## Data entries
========================
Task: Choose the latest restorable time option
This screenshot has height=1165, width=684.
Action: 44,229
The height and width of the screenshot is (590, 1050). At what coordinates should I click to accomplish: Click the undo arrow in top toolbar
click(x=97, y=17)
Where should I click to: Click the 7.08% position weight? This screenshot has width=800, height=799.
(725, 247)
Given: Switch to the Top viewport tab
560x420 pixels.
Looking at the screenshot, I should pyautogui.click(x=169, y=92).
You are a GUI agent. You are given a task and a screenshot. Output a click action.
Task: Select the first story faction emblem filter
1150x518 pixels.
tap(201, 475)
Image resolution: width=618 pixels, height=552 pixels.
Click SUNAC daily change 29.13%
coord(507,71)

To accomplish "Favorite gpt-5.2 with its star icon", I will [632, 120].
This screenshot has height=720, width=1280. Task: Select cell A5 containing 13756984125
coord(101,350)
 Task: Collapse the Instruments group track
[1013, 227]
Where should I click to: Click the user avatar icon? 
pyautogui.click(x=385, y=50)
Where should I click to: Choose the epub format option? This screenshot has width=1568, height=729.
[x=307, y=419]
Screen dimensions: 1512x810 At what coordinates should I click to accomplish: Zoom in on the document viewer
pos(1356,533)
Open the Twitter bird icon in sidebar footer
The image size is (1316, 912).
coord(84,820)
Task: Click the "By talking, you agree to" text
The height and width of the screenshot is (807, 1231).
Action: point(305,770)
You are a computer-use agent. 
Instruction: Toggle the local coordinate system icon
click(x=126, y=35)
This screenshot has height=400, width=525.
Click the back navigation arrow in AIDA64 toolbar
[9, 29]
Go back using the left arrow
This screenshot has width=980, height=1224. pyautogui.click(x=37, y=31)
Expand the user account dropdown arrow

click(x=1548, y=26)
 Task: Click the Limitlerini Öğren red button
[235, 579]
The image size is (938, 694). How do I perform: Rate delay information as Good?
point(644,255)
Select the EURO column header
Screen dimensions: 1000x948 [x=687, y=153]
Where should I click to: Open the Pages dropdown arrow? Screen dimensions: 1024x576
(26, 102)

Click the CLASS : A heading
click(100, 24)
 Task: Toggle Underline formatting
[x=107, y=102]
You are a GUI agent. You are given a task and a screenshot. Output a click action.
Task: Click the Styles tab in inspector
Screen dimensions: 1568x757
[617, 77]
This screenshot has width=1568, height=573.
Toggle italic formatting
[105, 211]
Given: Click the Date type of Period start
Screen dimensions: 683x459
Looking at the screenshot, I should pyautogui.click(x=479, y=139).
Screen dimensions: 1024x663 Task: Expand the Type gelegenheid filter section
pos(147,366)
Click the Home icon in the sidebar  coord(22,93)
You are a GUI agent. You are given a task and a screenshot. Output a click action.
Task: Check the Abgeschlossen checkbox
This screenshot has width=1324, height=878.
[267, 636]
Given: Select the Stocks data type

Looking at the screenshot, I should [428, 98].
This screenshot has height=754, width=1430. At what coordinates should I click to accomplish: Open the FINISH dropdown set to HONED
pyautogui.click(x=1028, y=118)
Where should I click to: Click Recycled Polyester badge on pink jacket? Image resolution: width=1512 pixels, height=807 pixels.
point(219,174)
========================
## Aim of the task
Please restate each record exactly as it reads.

## Written solution
Task: Choose the latest restorable time option
This screenshot has height=1165, width=684.
Action: 44,229
The height and width of the screenshot is (590, 1050). At what coordinates should I click to accomplish: Click the undo arrow in top toolbar
click(x=97, y=17)
Where should I click to: Click the 7.08% position weight? This screenshot has width=800, height=799.
(725, 247)
Given: Switch to the Top viewport tab
560x420 pixels.
Looking at the screenshot, I should pyautogui.click(x=169, y=92).
You are a GUI agent. You are given a task and a screenshot. Output a click action.
Task: Select the first story faction emblem filter
1150x518 pixels.
tap(201, 475)
Image resolution: width=618 pixels, height=552 pixels.
Click SUNAC daily change 29.13%
coord(507,71)

To accomplish "Favorite gpt-5.2 with its star icon", I will [632, 120].
This screenshot has height=720, width=1280. Task: Select cell A5 containing 13756984125
coord(101,350)
 Task: Collapse the Instruments group track
[1013, 227]
Where should I click to: Click the user avatar icon? 
pyautogui.click(x=385, y=50)
Where should I click to: Choose the epub format option? This screenshot has width=1568, height=729.
[x=307, y=419]
Screen dimensions: 1512x810 At what coordinates should I click to accomplish: Zoom in on the document viewer
pos(1356,533)
Open the Twitter bird icon in sidebar footer
The image size is (1316, 912).
coord(84,820)
Task: Click the "By talking, you agree to" text
The height and width of the screenshot is (807, 1231).
Action: point(305,770)
You are a computer-use agent. 
Instruction: Toggle the local coordinate system icon
click(x=126, y=35)
This screenshot has height=400, width=525.
Click the back navigation arrow in AIDA64 toolbar
[9, 29]
Go back using the left arrow
This screenshot has width=980, height=1224. pyautogui.click(x=37, y=31)
Expand the user account dropdown arrow

click(x=1548, y=26)
 Task: Click the Limitlerini Öğren red button
[235, 579]
The image size is (938, 694). How do I perform: Rate delay information as Good?
point(644,255)
Select the EURO column header
Screen dimensions: 1000x948 [x=687, y=153]
Where should I click to: Open the Pages dropdown arrow? Screen dimensions: 1024x576
(26, 102)

Click the CLASS : A heading
click(100, 24)
 Task: Toggle Underline formatting
[x=107, y=102]
You are a GUI agent. You are given a task and a screenshot. Output a click action.
Task: Click the Styles tab in inspector
Screen dimensions: 1568x757
[617, 77]
This screenshot has width=1568, height=573.
Toggle italic formatting
[105, 211]
Given: Click the Date type of Period start
Screen dimensions: 683x459
Looking at the screenshot, I should pyautogui.click(x=479, y=139).
Screen dimensions: 1024x663 Task: Expand the Type gelegenheid filter section
pos(147,366)
Click the Home icon in the sidebar  coord(22,93)
You are a GUI agent. You are given a task and a screenshot. Output a click action.
Task: Check the Abgeschlossen checkbox
This screenshot has width=1324, height=878.
[267, 636]
Given: Select the Stocks data type

Looking at the screenshot, I should [428, 98].
This screenshot has height=754, width=1430. At what coordinates should I click to accomplish: Open the FINISH dropdown set to HONED
pyautogui.click(x=1028, y=118)
Where should I click to: Click Recycled Polyester badge on pink jacket? Image resolution: width=1512 pixels, height=807 pixels.
point(219,174)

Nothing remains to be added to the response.